Yukarıda tarih ve numarası yazılı mahkeme kararının onanmasını mutazammın 28/05/2010 tarih, 2010/385-13138 Karar sayılı daire ilamının müddeti içinde tashihen tetkiki borçlu vekili tarafından istenmesi üzerine bu işle ilgili dosya mahallinden daireye gönderilmiş olmakla okundu ve gereği görüşülüp düşünüldü :
Sair temyiz itirazları yerinde değil ise de;
Borçluya satış ilanının 7201 sayılı Tebligat Kanunu’nun 17. maddesi uygulanmak suretiyle tebliğ edilmek istendiği anlaşılmaktadır.
Tebligat Kanunun 17. maddesi ve Tebligat Tüzüğünün 23.maddesine göre bir yerde devamlı olarak meslek veya sanatını icra edenler o yerde bulunmadıkları takdirde, tebliğ o yerdeki daimi memur veya müstahdemlerden birine yapılır. Somut olayda satış ilanı tebligatı, 23.07.2009 tarihinde: “kendisine verilmek üzere aynı adreste çalışan Y.Ç. imzasına” tebliğ edilmiştir. Borçlunun adreste bulunmadığının tespiti yapılmadan çalışana yapılan tebligat usulsüzdür. Zira bu belgeleme işlemi, devamı işlemleri belirlemesi yanında, muamelenin doğru olup olmadığına karar verilmesi yönünden yardımcı olacak ve tebliği isteyen makam ve hakimin denetimini sağlayacaktır.
Dairemizin süreklilik arz eden içtihatlarına göre, satış ilanının usulsüz tebliğ edilmesi başlı başına ihalenin feshi sebebidir.

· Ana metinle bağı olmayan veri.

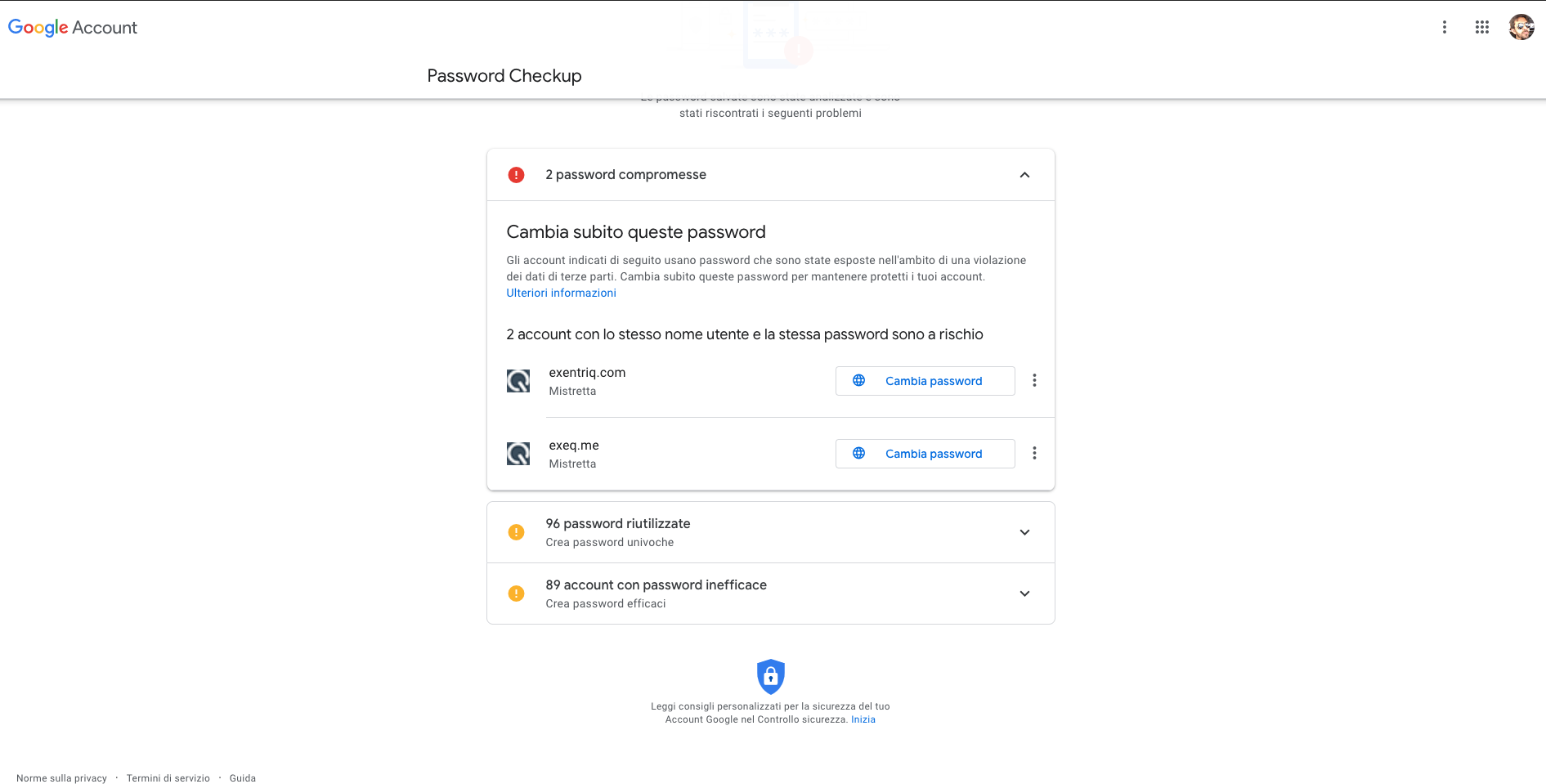Click the Inizia security checkup link
1546x784 pixels.
tap(863, 719)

Öte yandan 7201 Sayılı Tebligat Kanunu"nun 11., Avukatlık kanunun 41. ve HUMK.nun 62-68.maddeleri gereğince vekil ile takip edilen işlerde tebligatın vekile yapılması zorunludur. Bursa 6.İcra Müdürlüğü"nün 2009/3908 esas sayılı dosyası içinde bulunan Bursa 1.İcra Hukuk Mahkemesi"nin 2009/384 esas sayılı (kıymet takdirine itiraz ile ilgili) dosyasına ilişkin karardan, borçlunun vekili olduğu, vekilin davetiye tebliğine rağmen duruşmaya gelmediği, mahkemece, süresi içinde keşif, avans ve giderlerinin yatırılmadığı gerekçesiyle İİK"nun 128a maddesi uyarınca şikayetin reddine karar verildiği, bu hususun alacaklı tarafça da bilindiği görülmektedir. Bu durumda vekilin ayrıca icra dosyasına vekaletname ibrazına gerek olmayıp, borçlunun icra takibinde de vekille temsil edildiğinin kabulü gerekir. Hal böyle olunca satış ilanının borçlu vekiline tebliği gerekirken, tebligatın borçlu asile yapılması usulsüz olup, bu durum da başlıbaşına ihalenin feshi nedenidir.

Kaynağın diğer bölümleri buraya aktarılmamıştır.